BOUGLEUX v. SWAYNE and Another. June 1.

A plaintiff in the Queen's Bench, after judgment there for defendant, suggested error in the Exchequer Chamber, which defendant denied. Plaintiff resided abroad out of the jurisdic/tion of the English Courts. He had, by order of the Queen's Bench, given security below for costs and the costs incurred in that Court exceeded the amount for which security had been given.

On the application of the defendant, after denial of error, the Court of Exchequer Chamber ordered the plaintiff to give security for costs in error to the satisfaction of the master of the Court below, proceedings to be stayed in the meanwhile.

In this case, judgment having been given in the Court of Queen's Bench for the defendants, upon a special verdict, the plaintiff suggested error in law, which the defendants denied.

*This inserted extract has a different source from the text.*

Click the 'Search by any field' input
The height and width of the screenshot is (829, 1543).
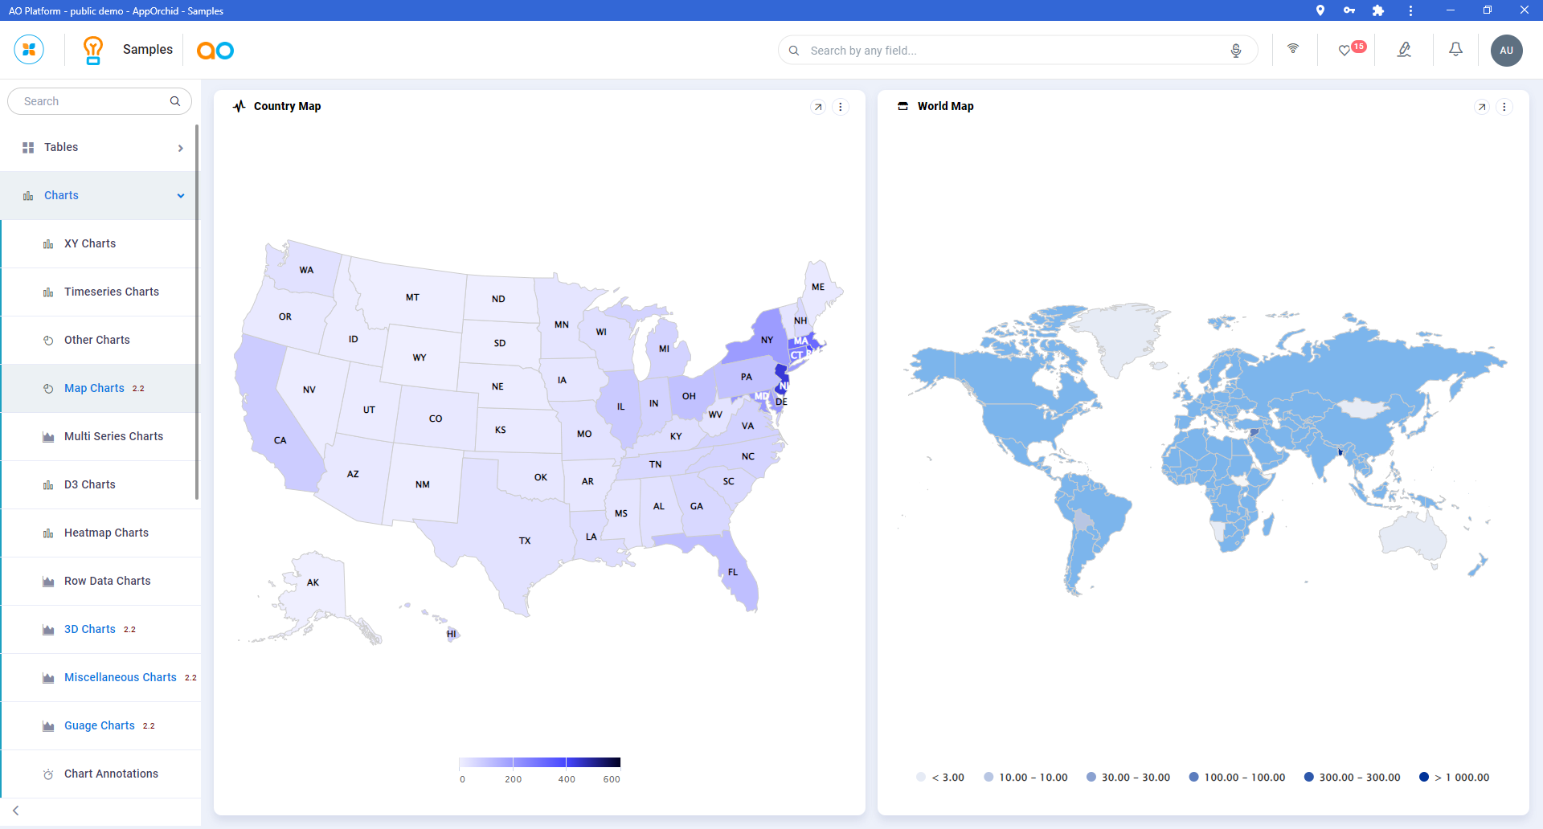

Bovill now moved that the plaintiff should give security for costs in error to the satisfaction of the Master of the Court below, and that in the mean time proceedings should be stayed. He stated the following facts. (a) The plaintiff was a foreigner, resident out of the *830] *jurisdiction of the English Courts. He had given security for costs in the Court below, which included the costs of a former trial. The security given was to the amount of 4007.; but the costs amounted to 4587., subject to a question which was pending on the taxation, and which might have the effect of increasing the costs. An application to the same effect had been made to Crompton, J., at Chambers, who was of opinion that the case was one in which he was not entitled to interfere, even if he were disposed to do so.

Bovill, in support of his motion.-In Pray v. Edie, 1 T. R. 267, where the Court of Queen's Bench stayed proceedings till security for costs should be given by the plaintiff, who resided in America, the reason for granting such an application is stated by Buller, J.: "if a verdict be given against the plaintiff he is not within the reach of our law so as to have process served upon him for the costs." The same rule was adopted by the Court of Common Pleas in Benazech v. Bessett,

(a) No affidavit was used on either side, the counsel agreeing as to the facts.